Novell NetWare 6.5
HP Data Protector tape backup software
Novell GroupWise 8
HP Data Protector software was running on a Windows host. The NetWare client piece was running on the NetWare server. The backups would proceed fine and then suddenly stop at various places in the backup. Lan traces indicated that the problem was not on the Backup Server side but on the Backup Client side. It just stops sending data to the backup server on the Windows host. There were no TCP errors at all other than for some reason the agent on the NetWare server just stops sending data. The TCPIP connection between the two hosts was not RST. Data Protector labs determined that packets via the socket connection between the bdanet on the NetWare host and the bmanet on the WINDOWS host appear to be dropped.
If pktscan was running on the NetWare server at the time of the backup, the problem did not occur. If the NetWare server was taken down to 1 processor, the problem also did not occur. This seemed to indicate a timing problem.
A NetWare set parameter:
set bsd socket default buffer size in bytes
was increased to 256k and in the HP software buffer size as well. Default size for HP is 64k. The default buffer size for this set parameter is 32768 bytes. The problem only seems to happen when backing up many gigs of data. If this parameter is set to the default or 64k, the problem would happen.

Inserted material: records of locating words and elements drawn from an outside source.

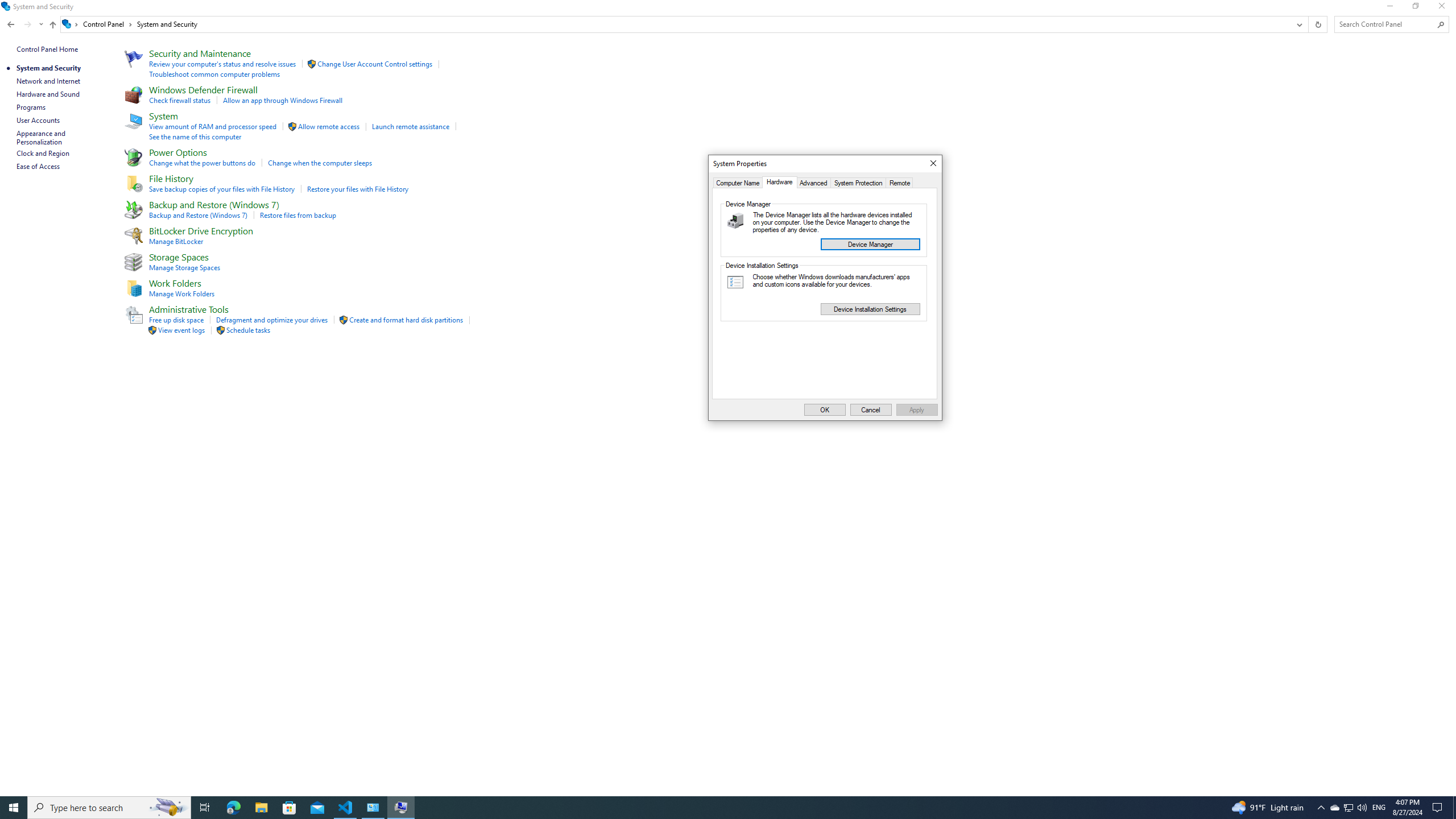
Close (932, 163)
Apply (917, 409)
Hardware (779, 182)
Remote (900, 182)
OK (824, 409)
Advanced (813, 182)
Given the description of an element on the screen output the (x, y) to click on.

The easiest way forward would be to increase the setting to at least 256 KB, so that the common DP block sizes can be handled without issues. A small buffer for additional overheads would ensure that there is no chance of the problem cropping up.
If GroupWise Windows clients experience a slowness when switching between folders lower the value from 256k in increments of 32k until this is no longer an issue. 192k may be more ideal.
A coredump showed that all the HP data Protector threads on the NetWare server had all been put to sleep. None were running. That was why the backup stopped.